The big winners at Kraft have been their investment bankers.  They received enormous multi-million dollar fees for helping Ms. Rosenfeld buy and sell businesses.  And they will receive massive additional fees if the company is split in two.  In fact, given her focus on M&A as opposed to actually growing Kraft, one could well assess Ms. Rosenfeld's tenure as more investment banker than Chief Executive Officer.  She didn't really do anything to improve Kraft.  She just moved around the pieces, and swapped some.

Kraft has had no growth, other than from the expensive purchased acquisition revenues.  Despite its massive $50B revenue stream, what new innovation – what exciting new product – can you recall Kraft introducing?  Go ahead, take your time.  We can wait. 

What's that – you can't think of any.  Nor can anybody else. 

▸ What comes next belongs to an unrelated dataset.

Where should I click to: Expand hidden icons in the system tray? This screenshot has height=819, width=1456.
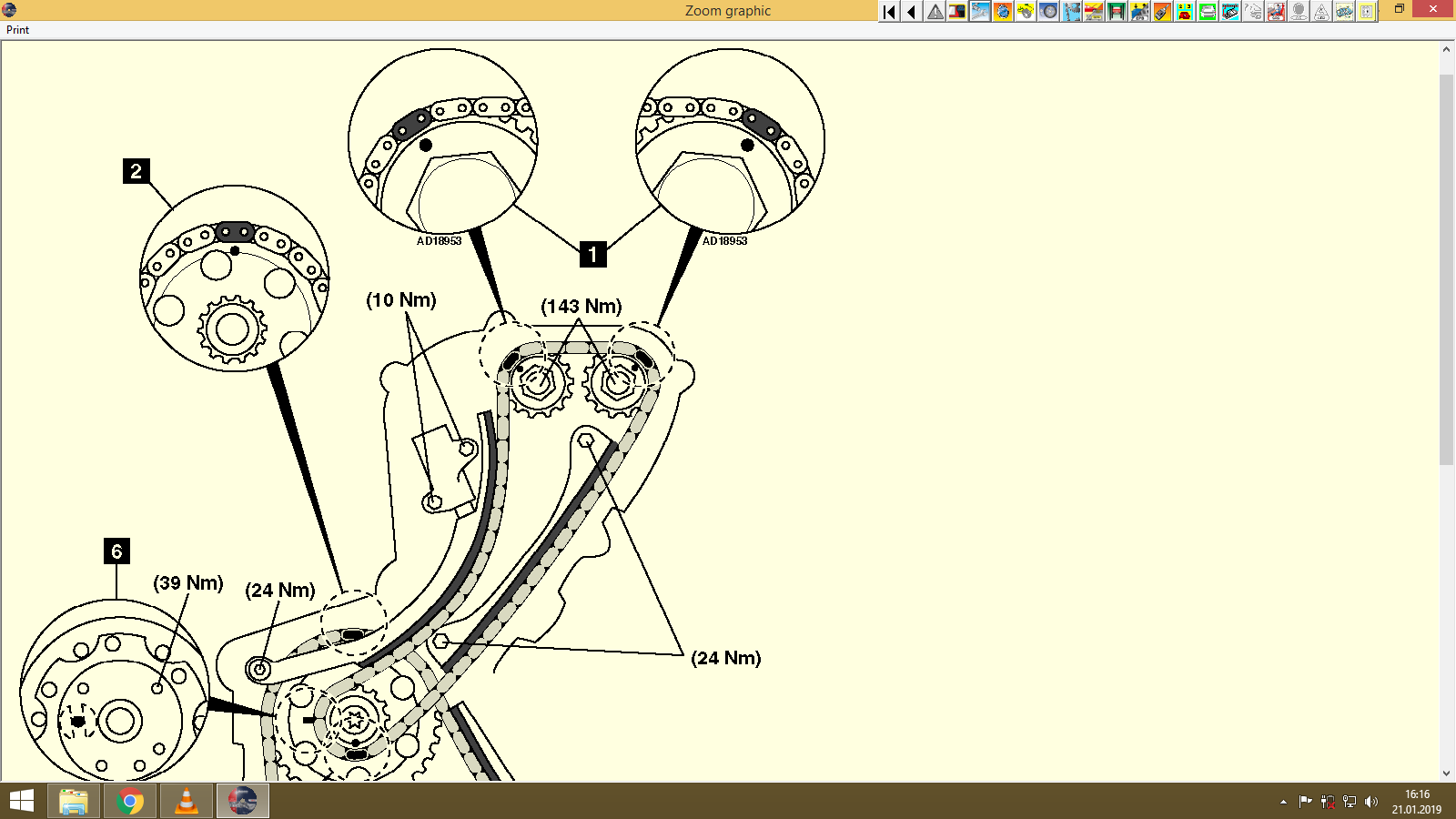[x=1281, y=802]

In Kraft's historical businesses, volume declined 1.5% over the last couple of years.  The company has been shrinking.  According to Crain's Chicago Business in "Kraft's Rosenfeld's About Face Spurred by Dwindling Options," the only reason revenues grew in the base business was due to rising commodity prices, which were passed along, with a premium added, in retail price increases to consumers!  A business doesn't have a sparkling future when it keeps selling less, and raising prices, on products that consumers largely could care less about. 

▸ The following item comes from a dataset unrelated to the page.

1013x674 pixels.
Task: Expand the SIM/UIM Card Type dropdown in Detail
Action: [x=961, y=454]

When was the last time you asked for a Velveeta sandwich?  Interestly, Tang now seems to have outlived even NASA and the American space program.  Have you enjoyed that sugar-laden breakfast delight lately?  Or when did you last look for that special opportunity to use artificial ice-cream (Cool Whip) in your desert?

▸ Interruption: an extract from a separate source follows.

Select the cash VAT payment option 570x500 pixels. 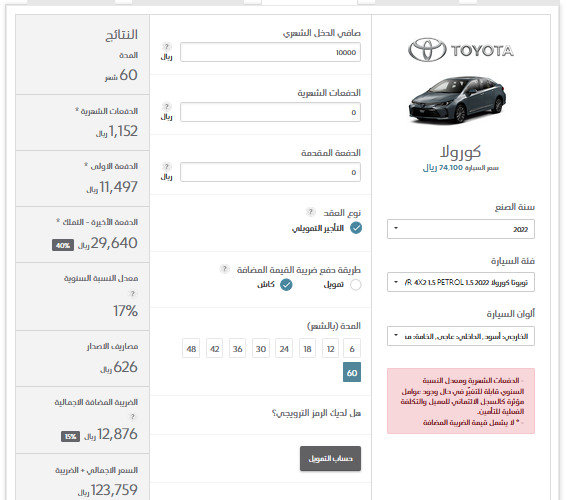(x=286, y=285)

BusinessInsider.com tried valiantly to make the case "The Kraft Foods Split is the Grand Finale of an Epic Transformation." But as the author takes readers through the myriad re-organizations, in the end we realize that all these changes did nothing to actually improve the business – and managed to tick off Kraft's largest investor, Warren Buffet of Berkshire Hathaway, who has been selling shares!

The argument that Kraft has 2 portfolios as a justification for splitting the company makes no sense.  Every investor is taught to have a wide portfolio in order to maximize returns at lowest risk.  That Kraft has multiple product lines is a benefit to investors, not a negative! 

Unless the leaders have no idea how to use the resources from these businesses to innovate, and bring out new products building on market trends and creating growth!  And that's the one thing most lacking at Kraft.  It's not a portfolio issue – it's a complete lack of innovation issue! As Burt Flickingerof Strategic Resources Group pointed out, Kraft has been losing .5% to 1% market share every year for the last decade in its "core" business, and he understatedly commente that Kraft has "very little innovation."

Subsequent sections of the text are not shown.